◆ 文本内容 ◆
════════════════════

2.2启动JobManager和 ResourceManager

  • ApplicationMaster启动dispatch和ResourceManager
  • ResourceManager 中的 slotmanager 组件负责真正像yarn申请资源
  • dispatch 启动 jobManager
  • jobManage中的slotpool 负责真正发送请求

这么看来,在JobManager启动的过程中 主要发生了4个动作:

  • 初始化各种服务initializeservices(...) 7个服务
  • webMonitorEndpoint启动
  • ResourceManager启动
  • Dispatcher启动
    以上四个动作全部完成,才算JobManager完成启动:下面是关键点的代码

其中 webMonitorEndpoint又启动了netty的服务端,一个leadership服务,这个服务里注册了几十个handler, 来接收客户端提交的命令,例如savepoint或停止指令等,他本身

其中ResourceManager 启动了两个心跳管理器,一个jobManagerHeartbeatManager,一个taskManagerHeartbeatManager

jobManagerHeartbeatManager -> jobmaster-ResourceManager

taskManagerHeartbeatManager -> taskManager-taskexecutor

每个job 都有一个jobmaster,jobmaster会被注册到ResourceManager,这些jobmaster会被维持与ResourceManager的心跳

ResourceManager还启动了两个定时服务,与taskmanager和slot相关,如果 taskmanager掉线或者slot分配超时,会参与一些处理。

java 复制代码
//yarn启动入口  YarnApplicationClusterEntryPoint.java

    public static void main(final String[] args) {
    ...
            ClusterEntrypoint.runClusterEntrypoint(yarnApplicationClusterEntrypoint);
	...
}

//ClusterEntrypoint.java
import org.apache.flink.runtime.webmonitor.retriever.impl.RpcMetricQueryServiceRetriever;
    public static void runClusterEntrypoint(ClusterEntrypoint clusterEntrypoint) {
    ...
                clusterEntrypoint.startCluster();
	...
	}
    public void startCluster() throws ClusterEntrypointException {
    ...
    runCluster(configuration, pluginManager);
    ...
	}

private void runCluster(Configuration configuration, PluginManager pluginManager)
            throws Exception {
        synchronized (lock) {
            initializeServices(configuration, pluginManager);

            // write host information into configuration
            configuration.setString(JobManagerOptions.ADDRESS, commonRpcService.getAddress());
            configuration.setInteger(JobManagerOptions.PORT, commonRpcService.getPort());
			关注!!!!!
            final DispatcherResourceManagerComponentFactory
                    dispatcherResourceManagerComponentFactory =
                            createDispatcherResourceManagerComponentFactory(configuration);

            clusterComponent =
                    dispatcherResourceManagerComponentFactory.create(
                            configuration,
                            resourceId.unwrap(),
                            ioExecutor,
                            commonRpcService,
                            haServices,
                            blobServer,
                            heartbeatServices,
                            metricRegistry,
                            executionGraphInfoStore,
				关注!!!!!      
                            new RpcMetricQueryServiceRetriever(
                                    metricRegistry.getMetricQueryServiceRpcService()),
                            this);

            clusterComponent
                    .getShutDownFuture()

════════════════════

◆ 所给数据 ◆
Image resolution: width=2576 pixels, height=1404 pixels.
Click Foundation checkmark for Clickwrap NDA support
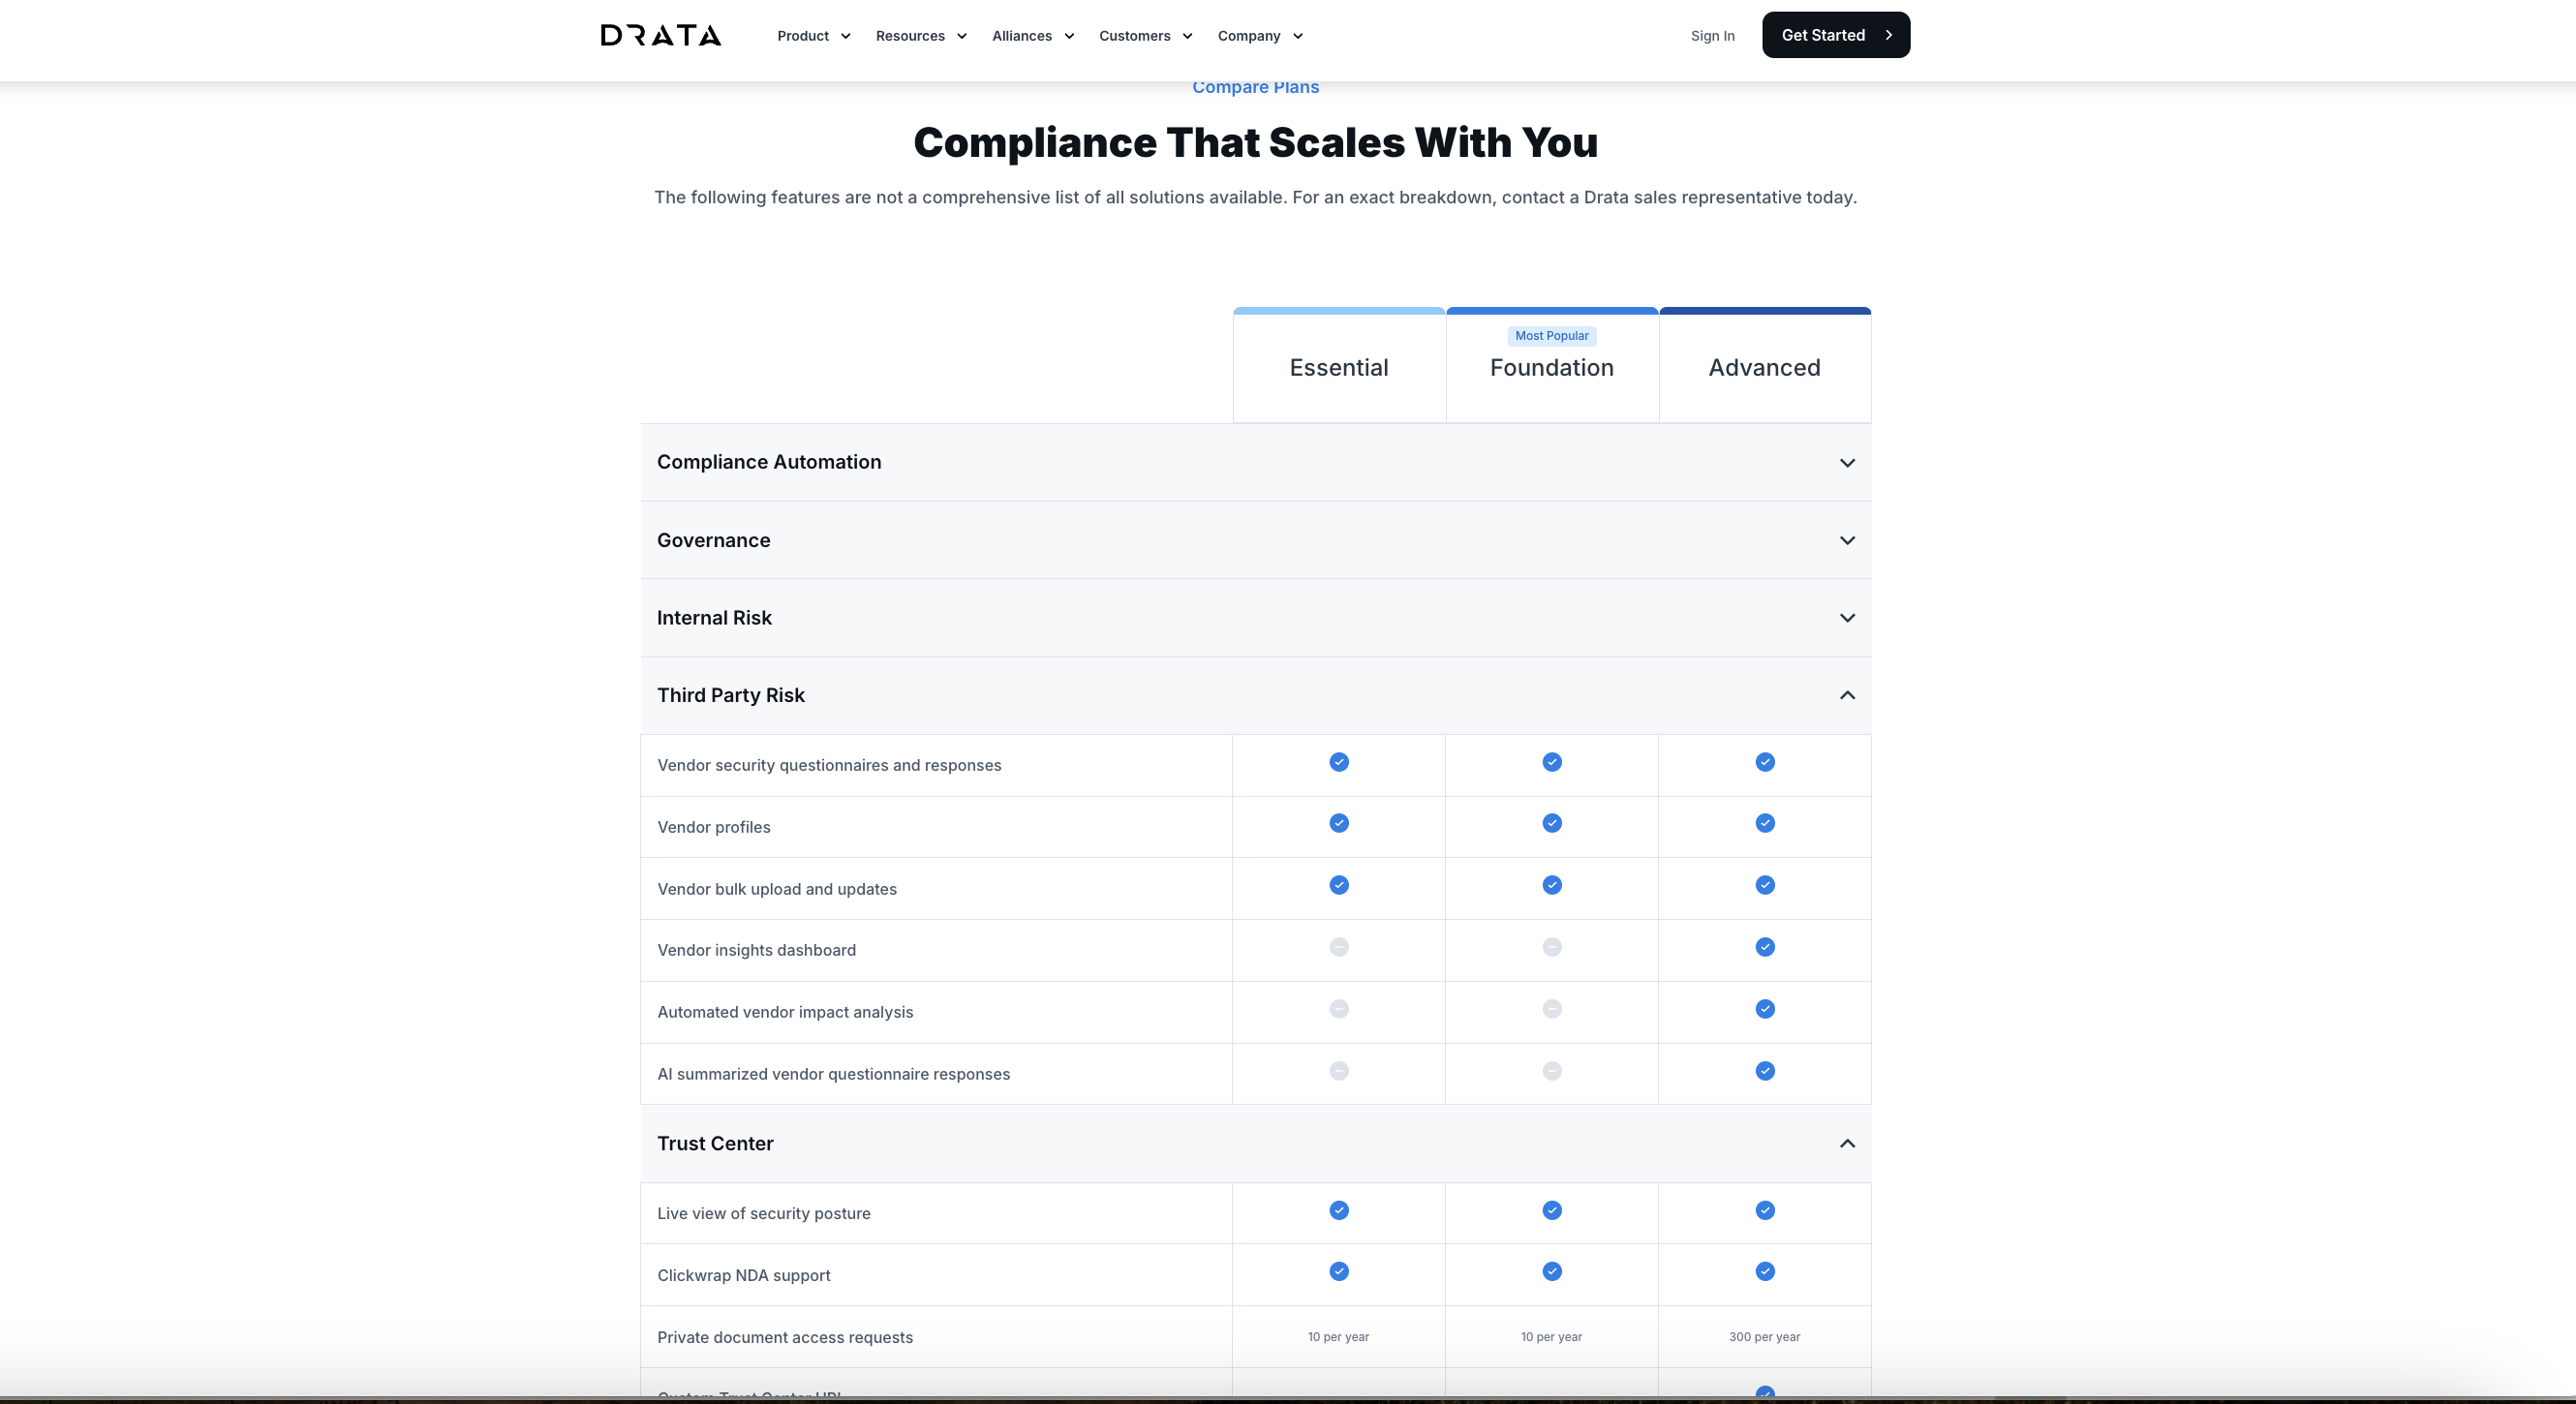click(x=1551, y=1271)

════════════════════

◆ 本题要求 ◆
在关于 JobManager 启动过程的文本中,webMonitorEndpoint 启动的 leadership 服务里为什么注册了几十个 handler?请用一到三句话说明。

◆ 参考答案 ◆
这些 handler 用来接收客户端提交的命令,例如 savepoint 或停止指令等。